>> BEGIN TASK INPUT

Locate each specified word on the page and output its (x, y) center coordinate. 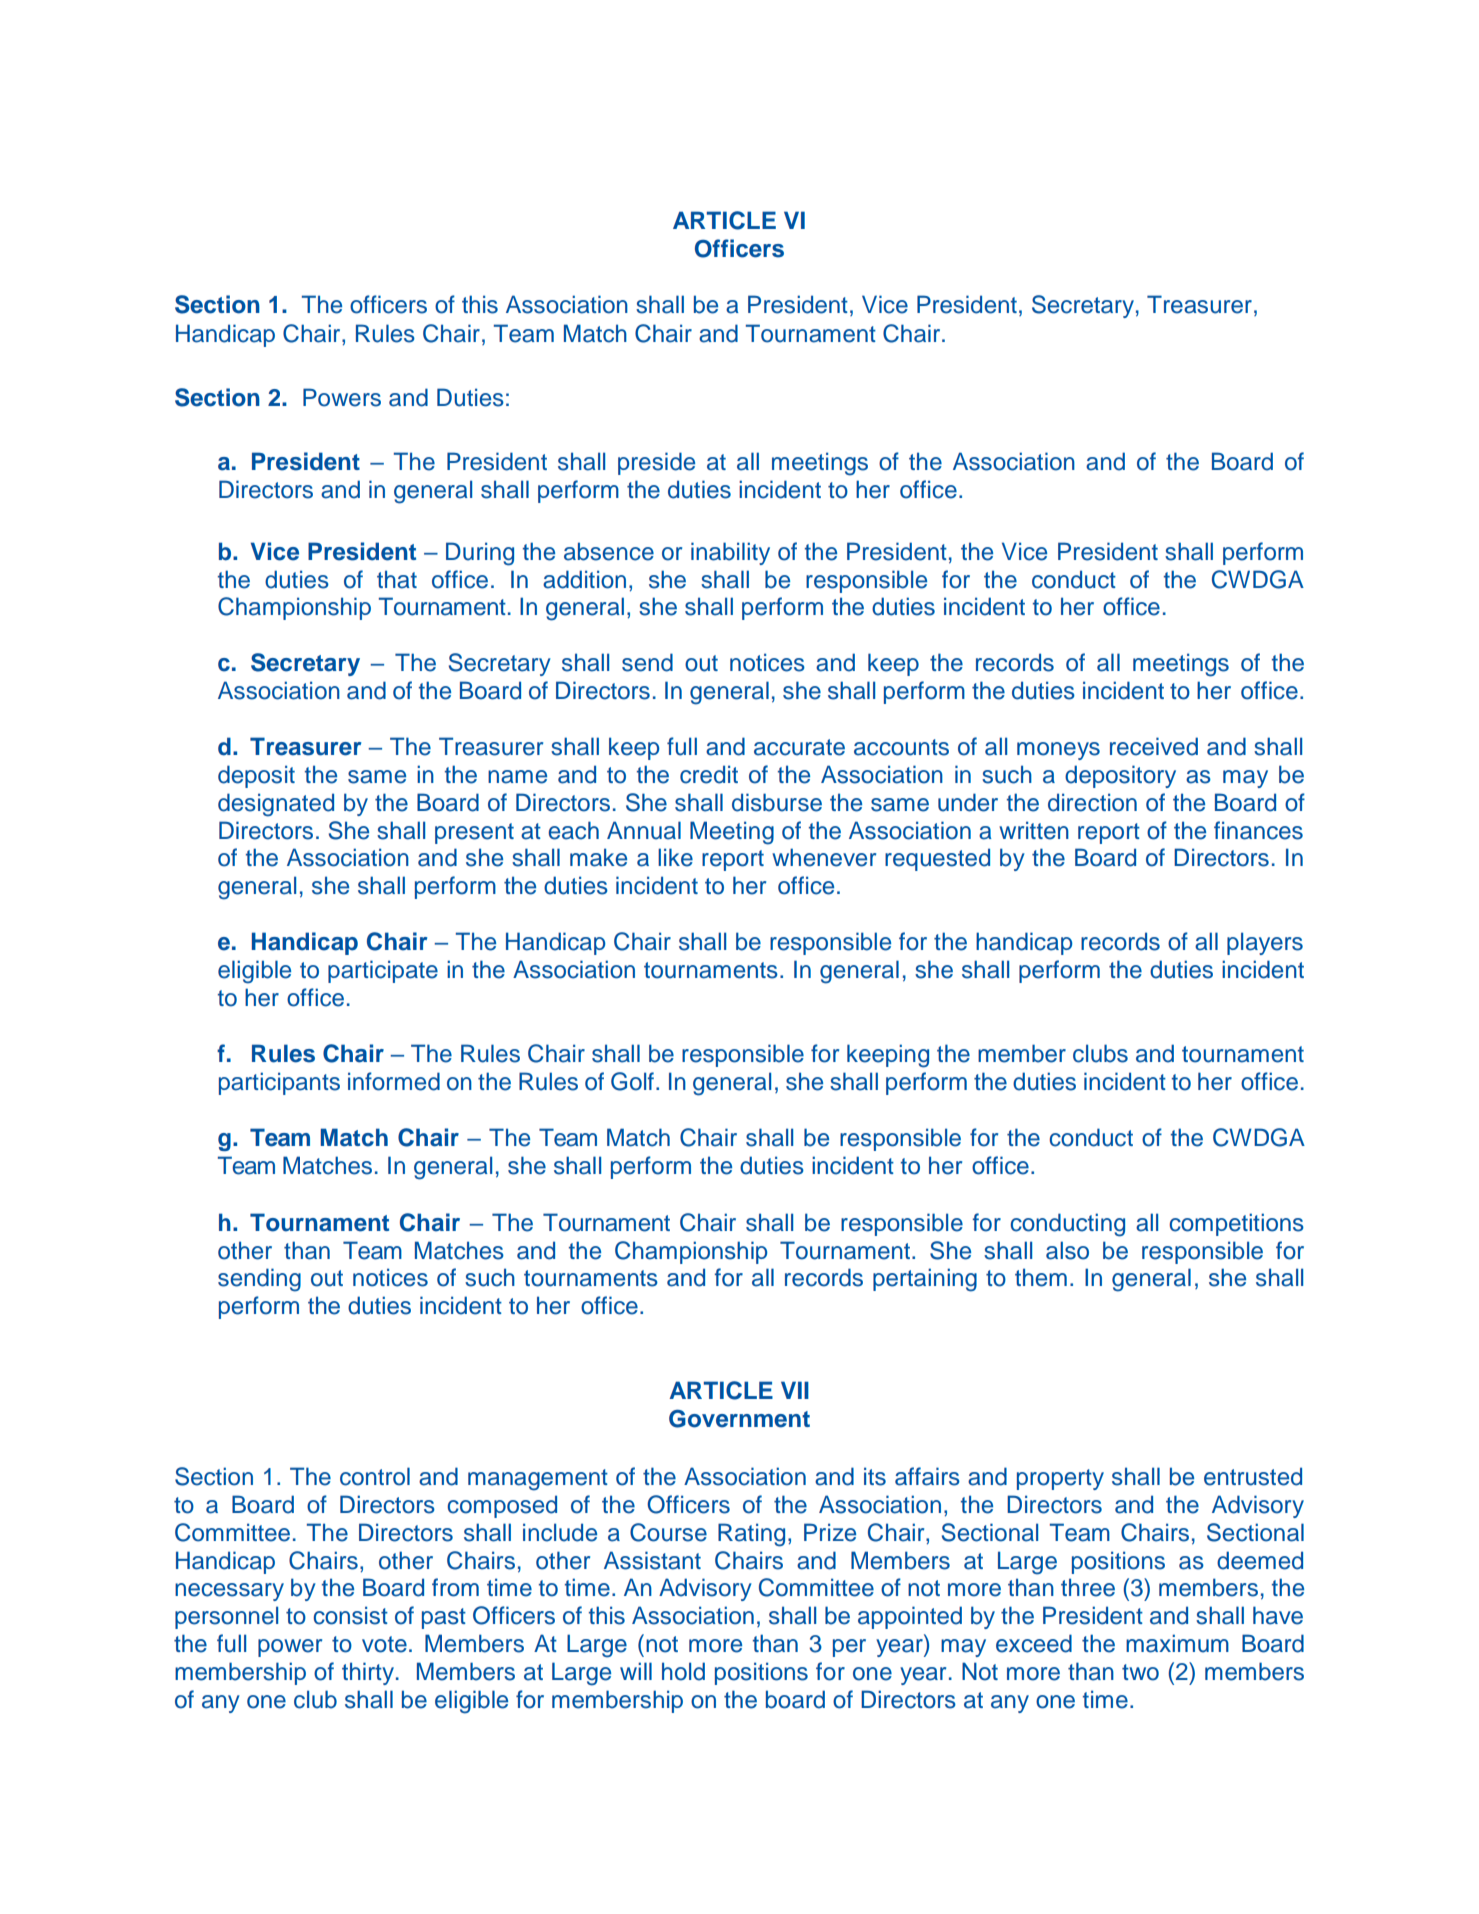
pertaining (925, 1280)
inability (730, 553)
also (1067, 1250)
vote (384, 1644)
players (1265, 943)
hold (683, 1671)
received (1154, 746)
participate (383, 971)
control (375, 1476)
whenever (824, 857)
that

>> END TASK INPUT

- [YOUR INSTRUCTIONS]
Rewrite the lines above, replacing "vote" with "ballot" and changing nothing else. Leave the pictures out.

- [ANSWER TO THIS TASK]
Locate each specified word on the page and output its (x, y) center coordinate. 
pertaining (925, 1280)
inability (730, 553)
also (1067, 1250)
ballot (384, 1644)
players (1265, 943)
hold (683, 1671)
received (1154, 746)
participate (383, 971)
control (375, 1476)
whenever (824, 857)
that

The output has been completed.